----- Reading passage -----
Perceval was one of those who urged and assented to the "cessation" of hostilities agreed on by the contending factions at Castle Martyn on 15 September 1643. In 1644 conferences were opened at Oxford, with a view to a definitive treaty, between representatives of the Irish confederates and certain royal commissioners. Perceval was appointed one of the latter, at the suggestion of his friend Lord-deputy Ormonde. King Charles I, who wished to use the Irish rebels against his English subjects, would have been willing to grant the former all their demands, including the toleration of Catholicism. Perceval, however, shrank from so extreme a step, which would have jeopardised his own prospects, and the conferences came to nothing. As a consequence, Perceval incurred the bitterest hostility of the royalist party. So strong was the feeling against him that he now resolved to go over to the English parliamentarian party. His overtures were favourably answered. He came to London in August 1644, was well received by the parliament, and obtained a seat in the English House of Commons as member for Newport in Cornwall.

From this time to his death Perceval remained in England. His Irish property had by now ceased to return any revenue; his losses by the war amounted on his own computation, probably an exaggeration, to the enormous sum of £248,004. 9s. 1d.; and he found himself compelled to sell the family estate of Burton in Somerset. His position in the English parliament, moreover, was by no means easy. Perceval had thrown in his lot with the moderate presbyterians. This party was at enmity with the independents; and in July 1647, after many minor attacks, a proposal was brought forward for Perceval's expulsion from the house, on the ground of his having supported the cessation of arms in 1643. He managed to retain his place by a brilliant defence. He subsequently took a share in organising the defence of London against the New Model Army. But in September 1647 he found himself compelled to retire into the country. Threats of impeachment being made, he returned to meet them in London; but was taken ill soon after his arrival, and died on 10 November 1647. He was buried, at the cost of the parliament, in the church of St. Martin-in-the-Fields. His funeral sermon was preached by Primate Ussher (a relation of his widow).

== Family ==

Philip Perceval was the son of Richard Perceval (1550–1620). Philip's son John, was created by patent a baronet of Ireland in 1661, with a clause, that the eldest son, or grandson, would become a baronet after the age of 21, and during the lifetime of the father or grandfather, as the case would be.
----- Data under study -----
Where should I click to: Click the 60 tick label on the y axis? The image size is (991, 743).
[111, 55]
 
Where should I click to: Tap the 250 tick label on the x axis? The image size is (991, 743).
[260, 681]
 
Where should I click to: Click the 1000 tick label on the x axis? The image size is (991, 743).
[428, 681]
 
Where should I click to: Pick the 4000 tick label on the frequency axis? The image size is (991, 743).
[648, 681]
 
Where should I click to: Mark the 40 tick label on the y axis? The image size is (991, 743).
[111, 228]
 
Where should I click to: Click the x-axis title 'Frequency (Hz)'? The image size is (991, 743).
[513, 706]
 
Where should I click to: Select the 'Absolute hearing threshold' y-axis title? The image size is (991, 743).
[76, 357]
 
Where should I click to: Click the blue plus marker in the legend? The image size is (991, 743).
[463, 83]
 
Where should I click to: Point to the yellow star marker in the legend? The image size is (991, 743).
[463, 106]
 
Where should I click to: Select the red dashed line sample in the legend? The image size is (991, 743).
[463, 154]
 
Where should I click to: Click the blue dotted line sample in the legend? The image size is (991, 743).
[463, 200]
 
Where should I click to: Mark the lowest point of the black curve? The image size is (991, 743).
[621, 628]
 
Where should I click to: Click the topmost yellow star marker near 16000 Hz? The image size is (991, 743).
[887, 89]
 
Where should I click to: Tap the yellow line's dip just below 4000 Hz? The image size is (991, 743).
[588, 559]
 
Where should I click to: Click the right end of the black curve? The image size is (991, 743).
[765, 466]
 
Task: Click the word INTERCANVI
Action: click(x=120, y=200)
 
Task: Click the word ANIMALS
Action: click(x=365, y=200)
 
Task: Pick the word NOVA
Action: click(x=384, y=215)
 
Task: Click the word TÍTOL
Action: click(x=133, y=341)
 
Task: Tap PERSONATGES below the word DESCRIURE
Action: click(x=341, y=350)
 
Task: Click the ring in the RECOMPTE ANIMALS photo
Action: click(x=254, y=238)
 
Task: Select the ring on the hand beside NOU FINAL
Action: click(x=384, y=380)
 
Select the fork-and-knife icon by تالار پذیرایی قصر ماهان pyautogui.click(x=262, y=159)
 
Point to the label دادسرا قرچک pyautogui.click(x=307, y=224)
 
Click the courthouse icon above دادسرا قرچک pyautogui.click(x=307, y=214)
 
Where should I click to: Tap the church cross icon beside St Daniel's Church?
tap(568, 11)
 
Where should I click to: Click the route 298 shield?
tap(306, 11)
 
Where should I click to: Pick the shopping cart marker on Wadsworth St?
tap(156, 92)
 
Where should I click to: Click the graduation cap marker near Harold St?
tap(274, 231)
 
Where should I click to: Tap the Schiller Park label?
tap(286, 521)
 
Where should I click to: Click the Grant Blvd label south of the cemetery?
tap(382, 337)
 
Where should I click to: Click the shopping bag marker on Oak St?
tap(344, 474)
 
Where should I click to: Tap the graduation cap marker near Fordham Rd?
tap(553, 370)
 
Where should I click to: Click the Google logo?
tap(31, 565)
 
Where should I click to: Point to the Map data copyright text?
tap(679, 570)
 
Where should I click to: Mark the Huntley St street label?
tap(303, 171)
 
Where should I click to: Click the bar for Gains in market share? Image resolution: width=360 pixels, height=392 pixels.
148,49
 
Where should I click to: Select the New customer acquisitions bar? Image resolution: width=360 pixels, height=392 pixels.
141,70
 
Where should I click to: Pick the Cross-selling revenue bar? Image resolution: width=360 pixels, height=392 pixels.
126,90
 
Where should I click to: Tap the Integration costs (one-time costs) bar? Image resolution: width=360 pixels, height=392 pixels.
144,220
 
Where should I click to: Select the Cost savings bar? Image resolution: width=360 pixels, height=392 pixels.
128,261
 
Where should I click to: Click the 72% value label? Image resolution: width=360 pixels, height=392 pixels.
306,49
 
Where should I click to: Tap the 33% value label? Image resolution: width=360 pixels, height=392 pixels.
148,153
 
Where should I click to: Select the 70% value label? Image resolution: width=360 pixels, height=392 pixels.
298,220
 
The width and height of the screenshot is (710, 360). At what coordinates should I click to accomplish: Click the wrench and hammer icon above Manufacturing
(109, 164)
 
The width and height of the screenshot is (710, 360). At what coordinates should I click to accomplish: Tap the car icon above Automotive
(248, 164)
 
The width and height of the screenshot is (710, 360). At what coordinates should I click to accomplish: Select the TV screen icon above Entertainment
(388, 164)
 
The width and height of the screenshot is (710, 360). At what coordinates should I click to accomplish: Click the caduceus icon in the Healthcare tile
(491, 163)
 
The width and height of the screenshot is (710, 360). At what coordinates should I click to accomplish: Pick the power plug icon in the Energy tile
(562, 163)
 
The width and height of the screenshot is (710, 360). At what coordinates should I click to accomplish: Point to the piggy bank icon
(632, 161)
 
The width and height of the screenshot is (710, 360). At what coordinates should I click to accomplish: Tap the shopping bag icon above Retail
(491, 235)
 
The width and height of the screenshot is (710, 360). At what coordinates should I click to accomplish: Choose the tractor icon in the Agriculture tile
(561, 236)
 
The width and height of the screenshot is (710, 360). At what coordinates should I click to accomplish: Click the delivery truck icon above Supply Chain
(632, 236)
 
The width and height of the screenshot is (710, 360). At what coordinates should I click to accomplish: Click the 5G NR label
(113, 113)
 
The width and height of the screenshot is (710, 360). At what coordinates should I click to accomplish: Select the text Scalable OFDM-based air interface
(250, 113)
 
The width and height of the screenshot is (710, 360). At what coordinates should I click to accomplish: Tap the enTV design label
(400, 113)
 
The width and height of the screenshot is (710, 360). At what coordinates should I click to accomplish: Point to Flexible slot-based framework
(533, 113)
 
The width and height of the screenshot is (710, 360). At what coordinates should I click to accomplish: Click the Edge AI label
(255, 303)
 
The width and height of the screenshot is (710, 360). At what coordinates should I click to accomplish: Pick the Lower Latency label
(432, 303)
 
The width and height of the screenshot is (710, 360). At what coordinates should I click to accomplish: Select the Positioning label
-----
### [What to work on]
• 1. Transcribe the part of the passage on Philip Perceval starting with "Philip Perceval was" and going on through "case would be.".
• 2. Pick up the passage on Philip Perceval's life and family after its last sentence and continue it.

### [Answers provided]
• 1.
Philip Perceval was the son of Richard Perceval (1550–1620). Philip's son John, was created by patent a baronet of Ireland in 1661, with a clause, that the eldest son, or grandson, would become a baronet after the age of 21, and during the lifetime of the father or grandfather, as the case would be.

• 2.
Perceval was married, on 26 October 1626, to Catharine, daughter of Arthur Usher. She died on 2 January 1681 and was buried in St. Audoen's Church, having borne her husband five sons and four daughters:
1. John Perceval
2. Richard (died 29 May 1638, buried St. Audoen's Church, unmarried)
3. William (30 May 1630 - 11 June 1633)
4. Arthur (7 September 1634 - January 1653, unmarried)
5. George (born 15 September 1635, drowned 25 March 1675, married Mary Crofton)
6. Judith (born 25 December 1627, married Randolph Clayton in February 1653)
7. Anne (born 13 September 1635, unmarried)
8. Dorcas (born 30 October 1636, married Jonah Wheeler)
9. Catherine (born 1640, unmarried)

The eldest son, Sir John Perceval regained most of the Irish estates, and was made a baronet on 12 August 1661. Sir John's sons, Sir Philip (1656 - 1680) and Sir John (1660 - 1686), succeeded him as 2nd and 3rd Baronets respectively, followed by the younger Sir John's sons, Sir Edward (1682 - 1691) and Sir John (1683–1748) as 4th and 5th Baronets. Sir John Perceval, 5th Baronet, became Baron of Burton, County Cork, in 1715; Viscount Perceval of Kanturk in 1722; and Earl of Egmont in 1733.

Spencer Perceval was the seventh son of the 2nd Earl Egmont and grandson of the 1st Earl Egmont. He was Prime Minister of the United Kingdom when he was assassinated by John Bellingham in the lobby of the House of Commons in 1812. Another member of the family Robert, the second son of the first baronet, had also been assassinated in 1677, by an unknown hand on The Strand in London.